Jurors began deliberating Friday afternoon and reached their verdict that evening.
Deutsch originally sought damages between $8.5 million and $9.5 million to cover care for Hernandez and to match his potential lifetime earnings.
Lawyers representing the hospital, Berghoffer and Harper contended Hernandez's diagnosis was correct, given the circumstances and symptoms.
Attorney Andrew Efaw claimed Hernandez's symptoms changed over time to better fit the lawsuit.

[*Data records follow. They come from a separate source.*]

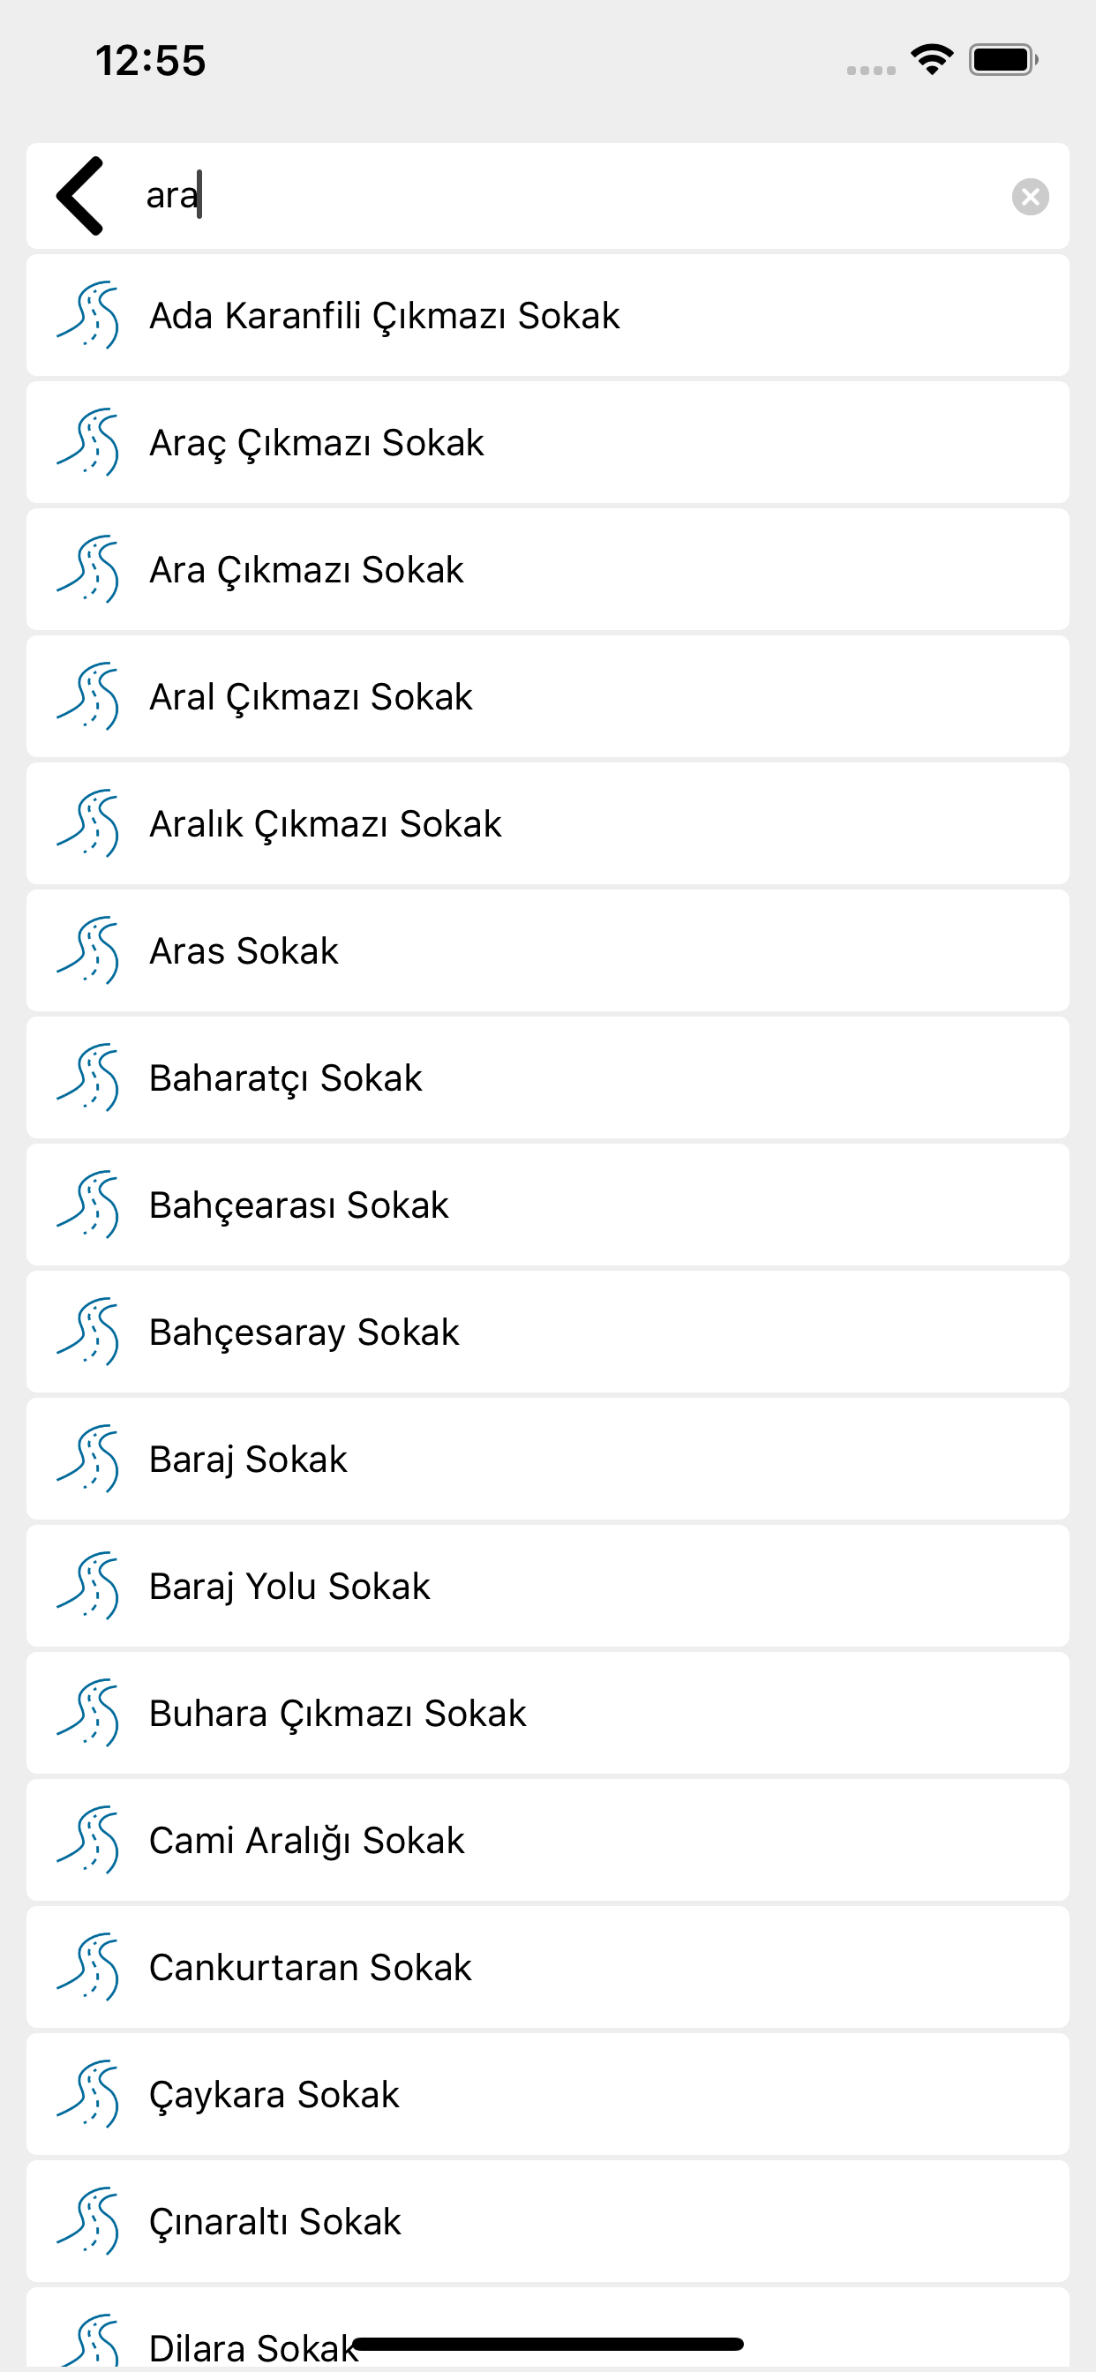Viewport: 1096px width, 2372px height.
Task: Select Aral Çıkmazı Sokak result
Action: click(x=548, y=696)
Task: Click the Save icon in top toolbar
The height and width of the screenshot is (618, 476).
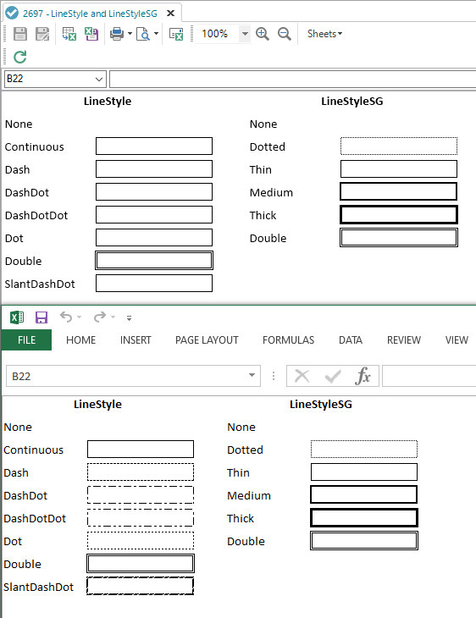Action: [20, 34]
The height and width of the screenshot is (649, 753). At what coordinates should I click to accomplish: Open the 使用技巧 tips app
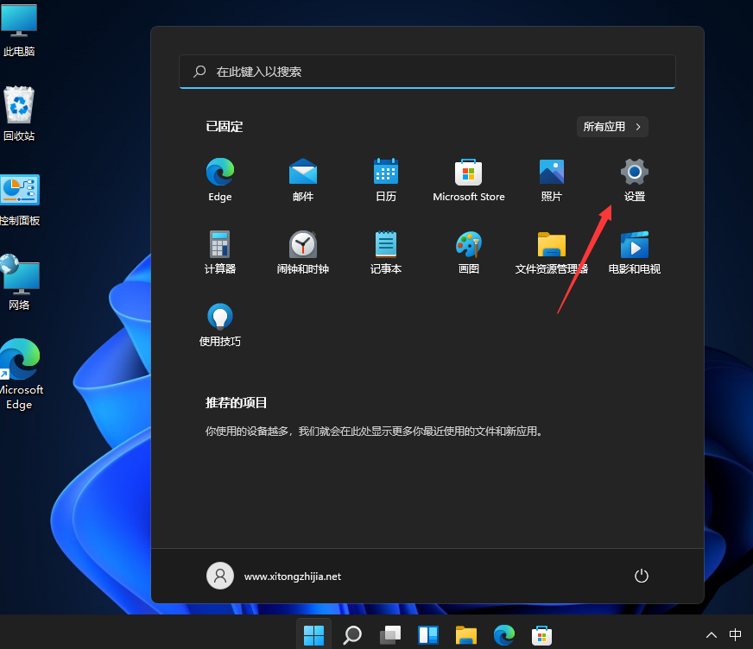[219, 317]
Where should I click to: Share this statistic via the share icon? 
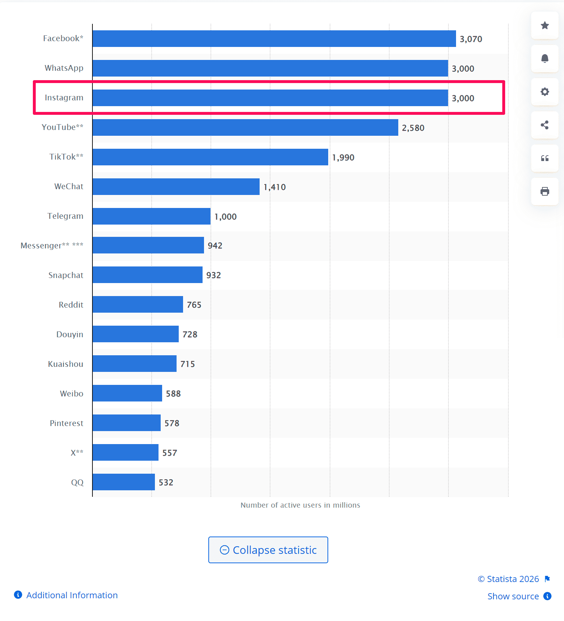point(545,125)
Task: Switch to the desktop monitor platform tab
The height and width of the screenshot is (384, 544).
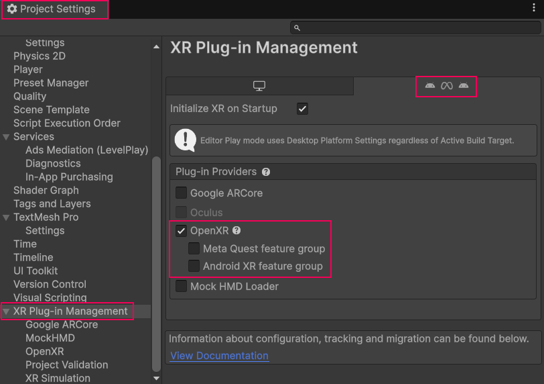Action: (259, 86)
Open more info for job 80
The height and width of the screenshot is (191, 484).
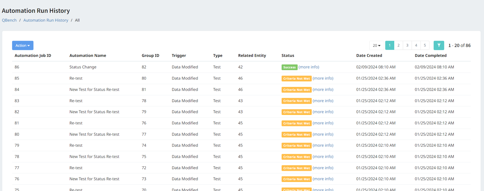click(323, 134)
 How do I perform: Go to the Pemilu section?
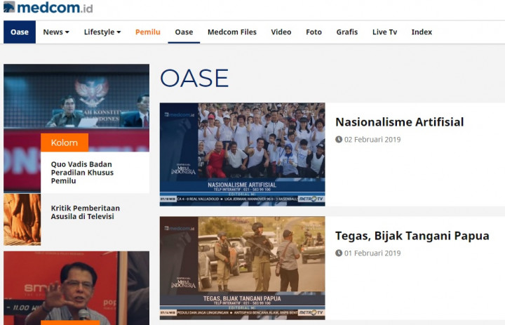(x=148, y=32)

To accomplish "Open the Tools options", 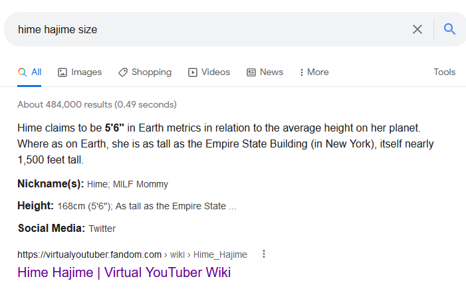I will point(444,72).
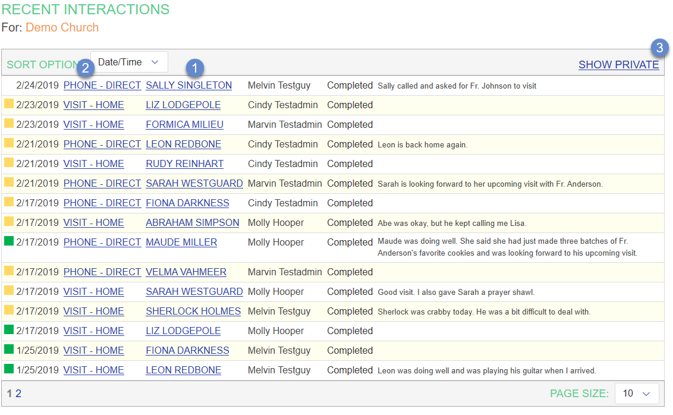The width and height of the screenshot is (673, 415).
Task: Click yellow flag beside Formica Milieu row
Action: pyautogui.click(x=9, y=124)
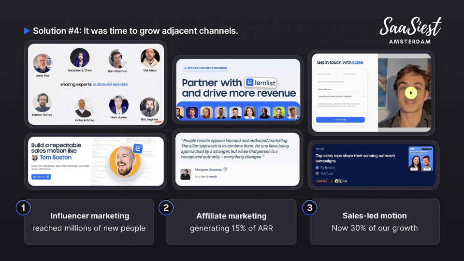Click the professional email address field

[x=341, y=82]
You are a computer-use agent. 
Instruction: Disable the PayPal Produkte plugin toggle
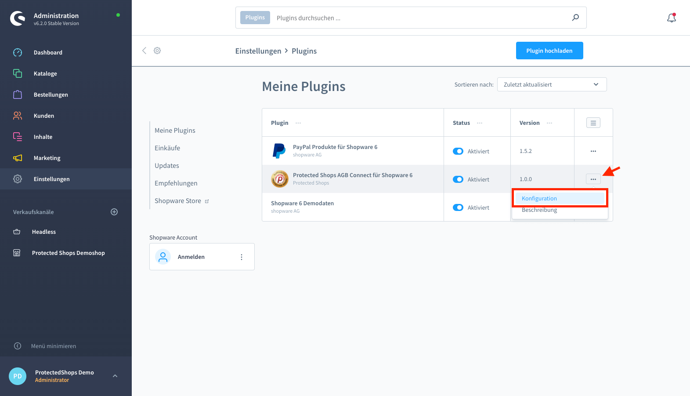(458, 151)
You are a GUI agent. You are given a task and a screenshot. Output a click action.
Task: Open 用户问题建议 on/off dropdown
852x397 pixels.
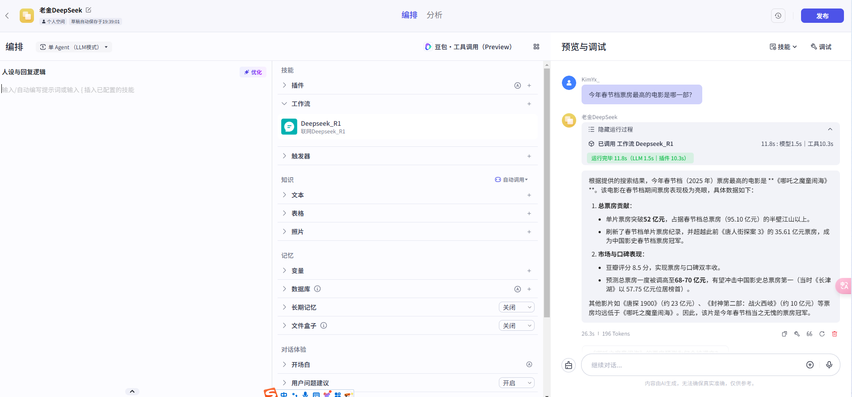click(x=517, y=383)
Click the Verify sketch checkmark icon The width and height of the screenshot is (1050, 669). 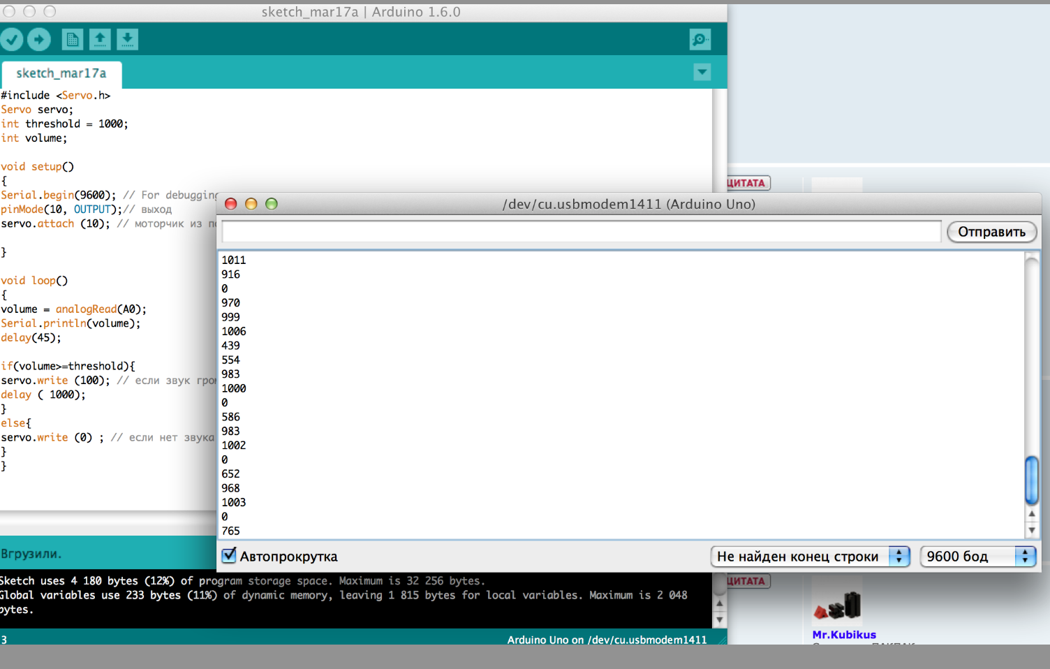(12, 40)
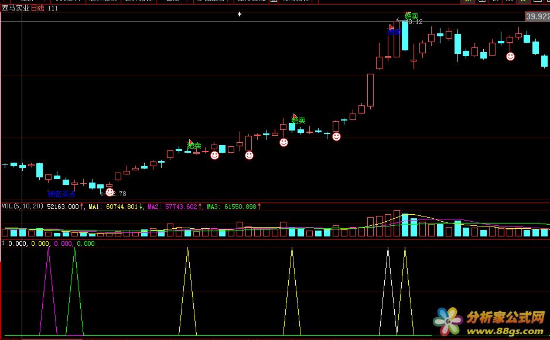Open the 分析家公式网 website logo

pos(505,318)
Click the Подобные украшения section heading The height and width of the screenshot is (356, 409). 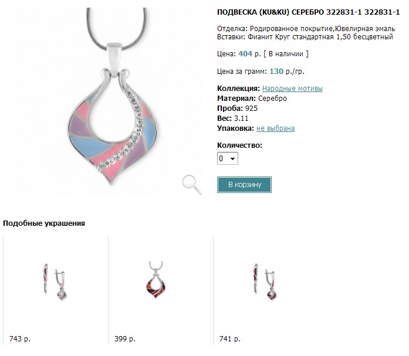coord(44,223)
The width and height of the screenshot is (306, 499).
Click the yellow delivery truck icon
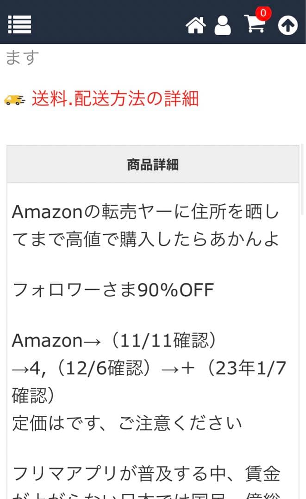pos(15,99)
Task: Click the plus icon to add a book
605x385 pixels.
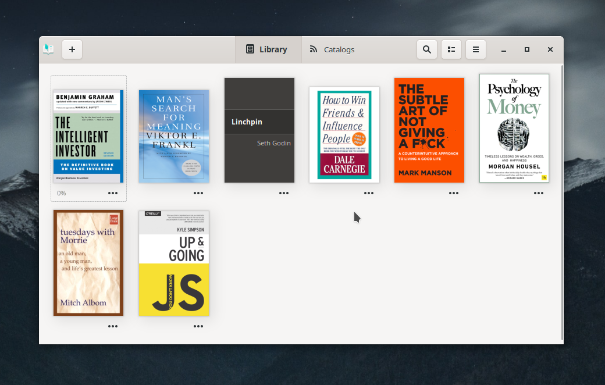Action: pyautogui.click(x=72, y=49)
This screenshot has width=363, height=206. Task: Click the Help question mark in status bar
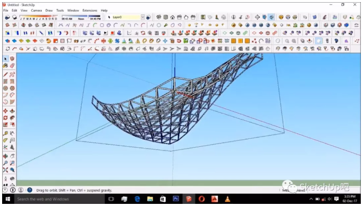click(30, 190)
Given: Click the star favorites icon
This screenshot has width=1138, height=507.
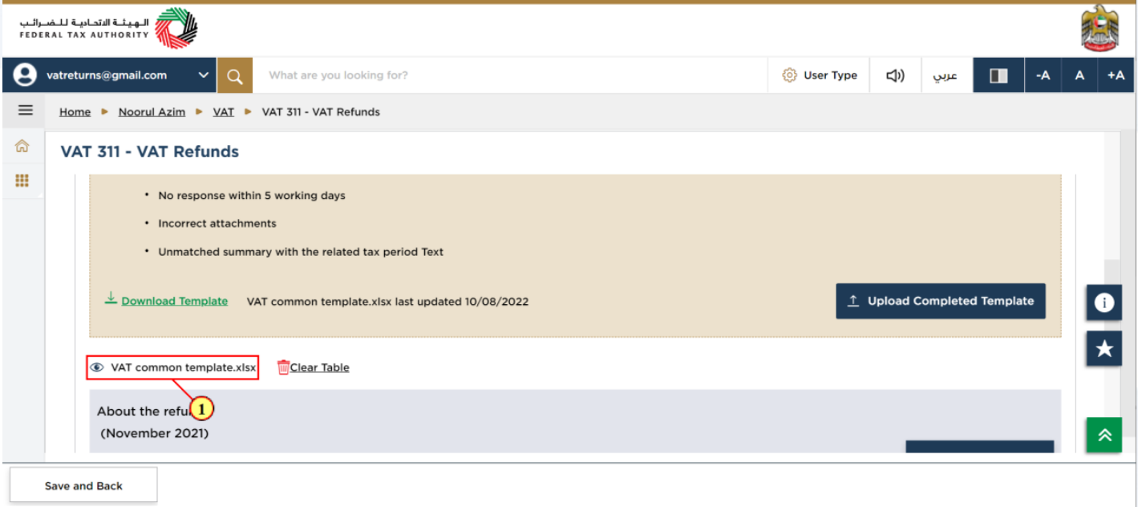Looking at the screenshot, I should tap(1104, 348).
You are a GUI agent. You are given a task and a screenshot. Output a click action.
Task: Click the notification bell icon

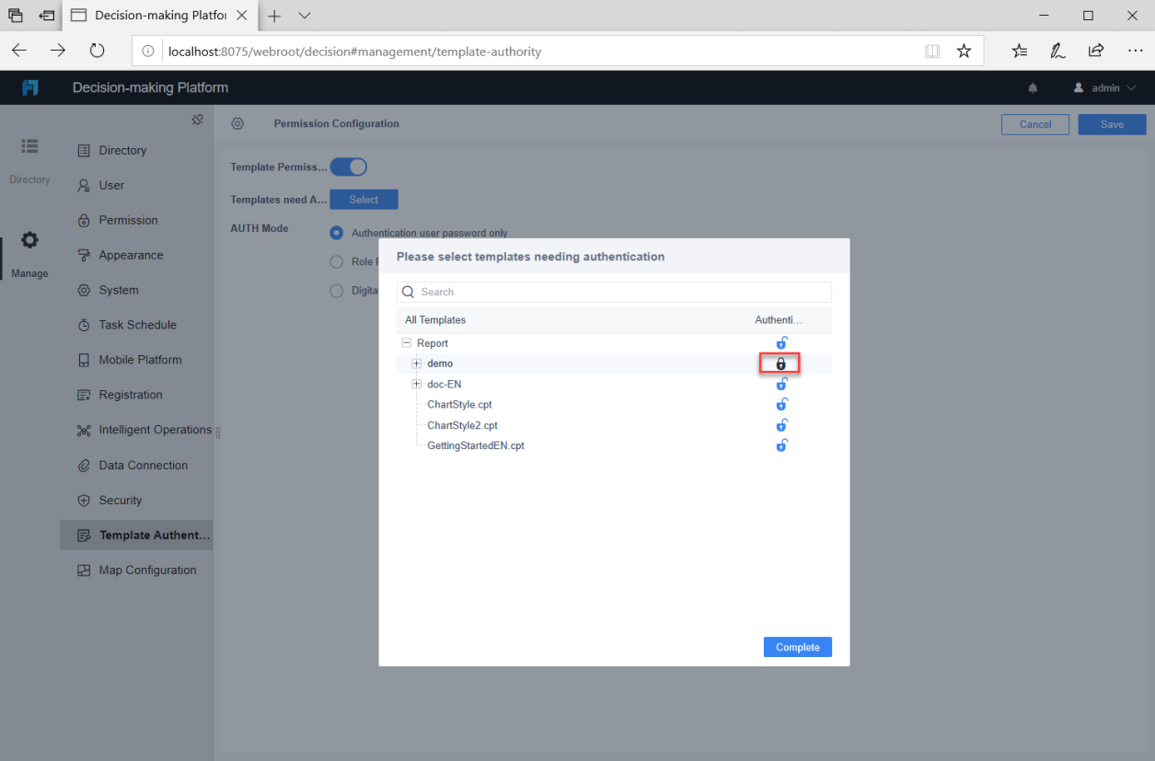pyautogui.click(x=1032, y=87)
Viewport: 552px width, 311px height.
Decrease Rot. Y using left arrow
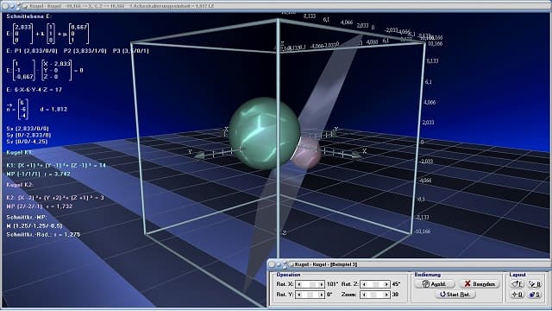[299, 295]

He grilled Hernandez about inconsistencies in his testimony, including how he described his symptoms as both a headache and eye pain.
A spokeswoman for the hospital said it's deciding what to do next.
"Right now we're in the process of reviewing the verdict and determining if there are any next steps we're going to take," spokeswoman Beth Hardy said.
She also said the hospital no longer uses EmCare — one of the companies named in the suit — to provide staffing for its emergency room. That decision, she said, was not related to the lawsuit.
In court, Hernandez said he had trouble remembering things. He has seizures regularly, he said, that felt like "getting electrocuted and jumping like a fish on the floor."
He walks with a cane and permanently lost the use of one of his hands.
The jury found that Berghoffer, Harper and the hospital were each 30 percent negligent. They also found Hernandez was 10 percent negligent. What that means, Deutsch said, is the award will be reduced by 10 percent, to somewhere around $12 million.